>>
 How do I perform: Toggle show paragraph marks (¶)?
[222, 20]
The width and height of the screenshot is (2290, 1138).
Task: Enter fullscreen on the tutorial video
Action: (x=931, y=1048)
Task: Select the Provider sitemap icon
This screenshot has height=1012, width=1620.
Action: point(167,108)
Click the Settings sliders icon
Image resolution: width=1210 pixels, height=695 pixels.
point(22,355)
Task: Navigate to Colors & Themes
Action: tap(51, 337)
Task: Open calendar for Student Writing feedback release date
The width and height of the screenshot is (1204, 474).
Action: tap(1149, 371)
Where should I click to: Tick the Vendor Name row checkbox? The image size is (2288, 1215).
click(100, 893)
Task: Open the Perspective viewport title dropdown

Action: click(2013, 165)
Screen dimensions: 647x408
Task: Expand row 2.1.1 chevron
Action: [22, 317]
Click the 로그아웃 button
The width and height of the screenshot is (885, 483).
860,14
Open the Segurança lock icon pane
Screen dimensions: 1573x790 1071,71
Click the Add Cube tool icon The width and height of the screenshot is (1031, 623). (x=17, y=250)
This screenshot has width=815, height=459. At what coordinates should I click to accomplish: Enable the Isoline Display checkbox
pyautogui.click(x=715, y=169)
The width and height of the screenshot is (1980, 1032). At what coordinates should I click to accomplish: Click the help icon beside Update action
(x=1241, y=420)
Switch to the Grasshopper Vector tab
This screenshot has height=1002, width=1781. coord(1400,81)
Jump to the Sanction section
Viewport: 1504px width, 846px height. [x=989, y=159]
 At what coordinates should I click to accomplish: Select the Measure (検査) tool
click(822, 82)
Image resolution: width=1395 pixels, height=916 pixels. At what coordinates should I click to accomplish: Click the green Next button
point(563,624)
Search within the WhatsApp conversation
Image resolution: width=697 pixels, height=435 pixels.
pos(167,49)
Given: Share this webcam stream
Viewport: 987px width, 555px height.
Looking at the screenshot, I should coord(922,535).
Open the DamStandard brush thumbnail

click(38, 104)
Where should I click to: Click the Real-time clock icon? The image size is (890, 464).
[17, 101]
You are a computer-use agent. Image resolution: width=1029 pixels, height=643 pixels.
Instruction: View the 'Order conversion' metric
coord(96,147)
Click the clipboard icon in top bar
<<
__EXERCISE INSTRUCTIONS__
Could you repeat every record above exactly as it stands?

__WORKED SOLUTION__
 How do I perform: Toggle show paragraph marks (¶)?
[222, 20]
The width and height of the screenshot is (2290, 1138).
Task: Enter fullscreen on the tutorial video
Action: (x=931, y=1048)
Task: Select the Provider sitemap icon
This screenshot has height=1012, width=1620.
Action: point(167,108)
Click the Settings sliders icon
Image resolution: width=1210 pixels, height=695 pixels.
point(22,355)
Task: Navigate to Colors & Themes
Action: tap(51, 337)
Task: Open calendar for Student Writing feedback release date
The width and height of the screenshot is (1204, 474).
Action: tap(1149, 371)
Where should I click to: Tick the Vendor Name row checkbox? The image size is (2288, 1215).
click(100, 893)
Task: Open the Perspective viewport title dropdown

Action: click(2013, 165)
Screen dimensions: 647x408
Task: Expand row 2.1.1 chevron
Action: [22, 317]
Click the 로그아웃 button
The width and height of the screenshot is (885, 483).
860,14
Open the Segurança lock icon pane
Screen dimensions: 1573x790 1071,71
Click the Add Cube tool icon The width and height of the screenshot is (1031, 623). (x=17, y=250)
This screenshot has width=815, height=459. At what coordinates should I click to accomplish: Enable the Isoline Display checkbox
pyautogui.click(x=715, y=169)
The width and height of the screenshot is (1980, 1032). At what coordinates should I click to accomplish: Click the help icon beside Update action
(x=1241, y=420)
Switch to the Grasshopper Vector tab
This screenshot has height=1002, width=1781. coord(1400,81)
Jump to the Sanction section
Viewport: 1504px width, 846px height. [x=989, y=159]
 At what coordinates should I click to accomplish: Select the Measure (検査) tool
click(822, 82)
Image resolution: width=1395 pixels, height=916 pixels. At what coordinates should I click to accomplish: Click the green Next button
point(563,624)
Search within the WhatsApp conversation
Image resolution: width=697 pixels, height=435 pixels.
pos(167,49)
Given: Share this webcam stream
Viewport: 987px width, 555px height.
Looking at the screenshot, I should coord(922,535).
Open the DamStandard brush thumbnail

click(38, 104)
Where should I click to: Click the Real-time clock icon? The image size is (890, 464).
[17, 101]
You are a computer-use agent. Image resolution: width=1029 pixels, height=643 pixels.
Instruction: View the 'Order conversion' metric
coord(96,147)
Click the clipboard icon in top bar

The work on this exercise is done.